DATA TO USE —
================

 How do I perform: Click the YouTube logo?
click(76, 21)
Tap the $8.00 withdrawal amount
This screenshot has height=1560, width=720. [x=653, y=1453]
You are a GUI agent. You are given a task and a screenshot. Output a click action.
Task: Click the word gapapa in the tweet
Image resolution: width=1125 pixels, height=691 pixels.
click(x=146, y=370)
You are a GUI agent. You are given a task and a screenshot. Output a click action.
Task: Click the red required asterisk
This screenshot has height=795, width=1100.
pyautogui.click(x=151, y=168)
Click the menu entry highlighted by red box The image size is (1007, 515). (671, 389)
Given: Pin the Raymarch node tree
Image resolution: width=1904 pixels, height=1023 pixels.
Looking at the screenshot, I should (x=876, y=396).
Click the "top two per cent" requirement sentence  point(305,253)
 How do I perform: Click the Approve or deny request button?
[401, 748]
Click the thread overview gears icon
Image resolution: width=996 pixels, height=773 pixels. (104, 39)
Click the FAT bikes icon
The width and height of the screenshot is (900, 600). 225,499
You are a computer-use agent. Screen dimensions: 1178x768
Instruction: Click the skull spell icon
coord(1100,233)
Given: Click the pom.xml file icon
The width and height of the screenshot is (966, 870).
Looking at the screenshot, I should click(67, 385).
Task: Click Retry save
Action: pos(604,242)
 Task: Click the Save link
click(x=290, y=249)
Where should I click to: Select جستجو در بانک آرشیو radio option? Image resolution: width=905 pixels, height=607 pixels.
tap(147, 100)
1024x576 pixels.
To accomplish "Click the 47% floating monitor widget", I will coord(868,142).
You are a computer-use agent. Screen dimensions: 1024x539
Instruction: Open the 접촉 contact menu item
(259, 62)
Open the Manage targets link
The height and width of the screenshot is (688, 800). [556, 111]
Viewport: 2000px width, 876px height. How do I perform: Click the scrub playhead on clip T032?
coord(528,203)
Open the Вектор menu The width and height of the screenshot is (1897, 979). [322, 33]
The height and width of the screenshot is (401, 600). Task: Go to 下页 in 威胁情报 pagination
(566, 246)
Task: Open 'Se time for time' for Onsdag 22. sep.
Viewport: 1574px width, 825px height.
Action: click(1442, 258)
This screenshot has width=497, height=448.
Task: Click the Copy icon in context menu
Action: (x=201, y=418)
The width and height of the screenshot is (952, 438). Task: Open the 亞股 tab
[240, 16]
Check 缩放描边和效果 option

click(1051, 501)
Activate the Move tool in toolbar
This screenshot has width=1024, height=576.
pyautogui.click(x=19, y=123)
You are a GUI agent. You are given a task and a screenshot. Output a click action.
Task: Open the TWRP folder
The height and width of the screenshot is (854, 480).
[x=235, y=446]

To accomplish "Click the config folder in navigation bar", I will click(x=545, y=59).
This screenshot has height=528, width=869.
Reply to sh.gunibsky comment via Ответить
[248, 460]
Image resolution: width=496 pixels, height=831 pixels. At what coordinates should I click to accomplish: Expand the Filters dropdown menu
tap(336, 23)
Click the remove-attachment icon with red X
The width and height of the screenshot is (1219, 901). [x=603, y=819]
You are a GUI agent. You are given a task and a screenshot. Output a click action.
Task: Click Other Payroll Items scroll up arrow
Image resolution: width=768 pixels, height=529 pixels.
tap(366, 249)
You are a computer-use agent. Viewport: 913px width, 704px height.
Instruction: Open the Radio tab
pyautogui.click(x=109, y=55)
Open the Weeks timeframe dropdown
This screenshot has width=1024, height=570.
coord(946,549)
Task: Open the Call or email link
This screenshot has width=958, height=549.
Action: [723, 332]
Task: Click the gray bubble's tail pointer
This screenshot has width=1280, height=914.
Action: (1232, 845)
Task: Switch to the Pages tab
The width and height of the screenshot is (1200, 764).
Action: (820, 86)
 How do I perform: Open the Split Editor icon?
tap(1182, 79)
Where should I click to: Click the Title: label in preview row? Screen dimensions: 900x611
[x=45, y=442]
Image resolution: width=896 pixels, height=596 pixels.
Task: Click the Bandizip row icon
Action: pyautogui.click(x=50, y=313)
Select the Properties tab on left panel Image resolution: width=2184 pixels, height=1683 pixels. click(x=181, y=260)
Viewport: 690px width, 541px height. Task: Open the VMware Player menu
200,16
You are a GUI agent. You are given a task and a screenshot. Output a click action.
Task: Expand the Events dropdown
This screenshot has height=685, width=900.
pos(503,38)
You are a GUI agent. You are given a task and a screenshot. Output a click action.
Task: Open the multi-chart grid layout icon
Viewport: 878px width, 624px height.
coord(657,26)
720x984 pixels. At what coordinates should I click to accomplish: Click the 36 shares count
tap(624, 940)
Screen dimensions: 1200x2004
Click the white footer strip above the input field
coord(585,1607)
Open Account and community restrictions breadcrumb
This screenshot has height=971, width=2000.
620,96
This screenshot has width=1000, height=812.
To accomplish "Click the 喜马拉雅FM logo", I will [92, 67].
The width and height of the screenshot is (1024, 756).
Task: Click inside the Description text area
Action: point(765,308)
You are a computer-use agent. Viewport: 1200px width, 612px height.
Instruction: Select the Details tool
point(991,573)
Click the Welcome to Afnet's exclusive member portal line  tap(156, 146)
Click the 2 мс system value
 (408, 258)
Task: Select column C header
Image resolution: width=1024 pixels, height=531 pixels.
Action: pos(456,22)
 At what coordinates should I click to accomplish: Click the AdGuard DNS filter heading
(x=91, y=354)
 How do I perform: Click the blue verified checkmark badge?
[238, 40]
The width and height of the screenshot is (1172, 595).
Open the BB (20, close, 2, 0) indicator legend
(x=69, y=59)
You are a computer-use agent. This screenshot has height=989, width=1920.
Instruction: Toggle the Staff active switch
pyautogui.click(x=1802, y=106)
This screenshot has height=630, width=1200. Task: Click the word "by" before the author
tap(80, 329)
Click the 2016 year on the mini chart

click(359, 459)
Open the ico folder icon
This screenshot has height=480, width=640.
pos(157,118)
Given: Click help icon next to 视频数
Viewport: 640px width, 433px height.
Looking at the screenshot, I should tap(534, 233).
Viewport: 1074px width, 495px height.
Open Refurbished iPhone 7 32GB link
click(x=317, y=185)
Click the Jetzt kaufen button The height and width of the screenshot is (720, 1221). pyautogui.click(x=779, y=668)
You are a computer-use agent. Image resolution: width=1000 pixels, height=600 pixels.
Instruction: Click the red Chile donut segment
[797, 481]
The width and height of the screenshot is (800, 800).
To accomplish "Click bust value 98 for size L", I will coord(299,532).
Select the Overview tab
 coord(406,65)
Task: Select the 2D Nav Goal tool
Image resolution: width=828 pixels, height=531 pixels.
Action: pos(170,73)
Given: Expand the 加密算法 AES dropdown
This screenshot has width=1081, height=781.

================

TASK DETAILS — Transcribe the data above in its entirety, exactly.

THE ANSWER —
 How do I perform: Click the YouTube logo?
click(76, 21)
Tap the $8.00 withdrawal amount
This screenshot has height=1560, width=720. [x=653, y=1453]
You are a GUI agent. You are given a task and a screenshot. Output a click action.
Task: Click the word gapapa in the tweet
Image resolution: width=1125 pixels, height=691 pixels.
click(x=146, y=370)
You are a GUI agent. You are given a task and a screenshot. Output a click action.
Task: Click the red required asterisk
This screenshot has height=795, width=1100.
pyautogui.click(x=151, y=168)
Click the menu entry highlighted by red box The image size is (1007, 515). (671, 389)
Given: Pin the Raymarch node tree
Image resolution: width=1904 pixels, height=1023 pixels.
Looking at the screenshot, I should (x=876, y=396).
Click the "top two per cent" requirement sentence  point(305,253)
 How do I perform: Click the Approve or deny request button?
[401, 748]
Click the thread overview gears icon
Image resolution: width=996 pixels, height=773 pixels. (104, 39)
Click the FAT bikes icon
The width and height of the screenshot is (900, 600). 225,499
You are a computer-use agent. Screen dimensions: 1178x768
Instruction: Click the skull spell icon
coord(1100,233)
Given: Click the pom.xml file icon
The width and height of the screenshot is (966, 870).
Looking at the screenshot, I should click(67, 385).
Task: Click Retry save
Action: pos(604,242)
 Task: Click the Save link
click(x=290, y=249)
Where should I click to: Select جستجو در بانک آرشیو radio option? Image resolution: width=905 pixels, height=607 pixels.
tap(147, 100)
1024x576 pixels.
To accomplish "Click the 47% floating monitor widget", I will coord(868,142).
You are a computer-use agent. Screen dimensions: 1024x539
Instruction: Open the 접촉 contact menu item
(259, 62)
Open the Manage targets link
The height and width of the screenshot is (688, 800). [556, 111]
Viewport: 2000px width, 876px height. How do I perform: Click the scrub playhead on clip T032?
coord(528,203)
Open the Вектор menu The width and height of the screenshot is (1897, 979). [322, 33]
The height and width of the screenshot is (401, 600). Task: Go to 下页 in 威胁情报 pagination
(566, 246)
Task: Open 'Se time for time' for Onsdag 22. sep.
Viewport: 1574px width, 825px height.
Action: click(1442, 258)
This screenshot has width=497, height=448.
Task: Click the Copy icon in context menu
Action: (x=201, y=418)
The width and height of the screenshot is (952, 438). Task: Open the 亞股 tab
[240, 16]
Check 缩放描边和效果 option

click(1051, 501)
Activate the Move tool in toolbar
This screenshot has width=1024, height=576.
pyautogui.click(x=19, y=123)
You are a GUI agent. You are given a task and a screenshot. Output a click action.
Task: Open the TWRP folder
The height and width of the screenshot is (854, 480).
[x=235, y=446]

To accomplish "Click the config folder in navigation bar", I will click(x=545, y=59).
This screenshot has height=528, width=869.
Reply to sh.gunibsky comment via Ответить
[248, 460]
Image resolution: width=496 pixels, height=831 pixels. At what coordinates should I click to accomplish: Expand the Filters dropdown menu
tap(336, 23)
Click the remove-attachment icon with red X
The width and height of the screenshot is (1219, 901). [x=603, y=819]
You are a GUI agent. You are given a task and a screenshot. Output a click action.
Task: Click Other Payroll Items scroll up arrow
Image resolution: width=768 pixels, height=529 pixels.
tap(366, 249)
You are a computer-use agent. Viewport: 913px width, 704px height.
Instruction: Open the Radio tab
pyautogui.click(x=109, y=55)
Open the Weeks timeframe dropdown
This screenshot has width=1024, height=570.
coord(946,549)
Task: Open the Call or email link
This screenshot has width=958, height=549.
Action: [723, 332]
Task: Click the gray bubble's tail pointer
This screenshot has width=1280, height=914.
Action: (1232, 845)
Task: Switch to the Pages tab
The width and height of the screenshot is (1200, 764).
Action: (820, 86)
 How do I perform: Open the Split Editor icon?
tap(1182, 79)
Where should I click to: Click the Title: label in preview row? Screen dimensions: 900x611
[x=45, y=442]
Image resolution: width=896 pixels, height=596 pixels.
Task: Click the Bandizip row icon
Action: pyautogui.click(x=50, y=313)
Select the Properties tab on left panel Image resolution: width=2184 pixels, height=1683 pixels. click(x=181, y=260)
Viewport: 690px width, 541px height. Task: Open the VMware Player menu
200,16
You are a GUI agent. You are given a task and a screenshot. Output a click action.
Task: Expand the Events dropdown
This screenshot has height=685, width=900.
pos(503,38)
You are a GUI agent. You are given a task and a screenshot. Output a click action.
Task: Open the multi-chart grid layout icon
Viewport: 878px width, 624px height.
coord(657,26)
720x984 pixels. At what coordinates should I click to accomplish: Click the 36 shares count
tap(624, 940)
Screen dimensions: 1200x2004
Click the white footer strip above the input field
coord(585,1607)
Open Account and community restrictions breadcrumb
This screenshot has height=971, width=2000.
620,96
This screenshot has width=1000, height=812.
To accomplish "Click the 喜马拉雅FM logo", I will [92, 67].
The width and height of the screenshot is (1024, 756).
Task: Click inside the Description text area
Action: point(765,308)
You are a computer-use agent. Viewport: 1200px width, 612px height.
Instruction: Select the Details tool
point(991,573)
Click the Welcome to Afnet's exclusive member portal line  tap(156, 146)
Click the 2 мс system value
 (408, 258)
Task: Select column C header
Image resolution: width=1024 pixels, height=531 pixels.
Action: pos(456,22)
 At what coordinates should I click to accomplish: Click the AdGuard DNS filter heading
(x=91, y=354)
 How do I perform: Click the blue verified checkmark badge?
[238, 40]
The width and height of the screenshot is (1172, 595).
Open the BB (20, close, 2, 0) indicator legend
(x=69, y=59)
You are a computer-use agent. This screenshot has height=989, width=1920.
Instruction: Toggle the Staff active switch
pyautogui.click(x=1802, y=106)
This screenshot has height=630, width=1200. Task: Click the word "by" before the author
tap(80, 329)
Click the 2016 year on the mini chart

click(359, 459)
Open the ico folder icon
This screenshot has height=480, width=640.
pos(157,118)
Given: Click help icon next to 视频数
Viewport: 640px width, 433px height.
Looking at the screenshot, I should tap(534, 233).
Viewport: 1074px width, 495px height.
Open Refurbished iPhone 7 32GB link
click(x=317, y=185)
Click the Jetzt kaufen button The height and width of the screenshot is (720, 1221). pyautogui.click(x=779, y=668)
You are a computer-use agent. Image resolution: width=1000 pixels, height=600 pixels.
Instruction: Click the red Chile donut segment
[797, 481]
The width and height of the screenshot is (800, 800).
To accomplish "Click bust value 98 for size L", I will coord(299,532).
Select the Overview tab
 coord(406,65)
Task: Select the 2D Nav Goal tool
Image resolution: width=828 pixels, height=531 pixels.
Action: pos(170,73)
Given: Expand the 加密算法 AES dropdown
This screenshot has width=1081, height=781.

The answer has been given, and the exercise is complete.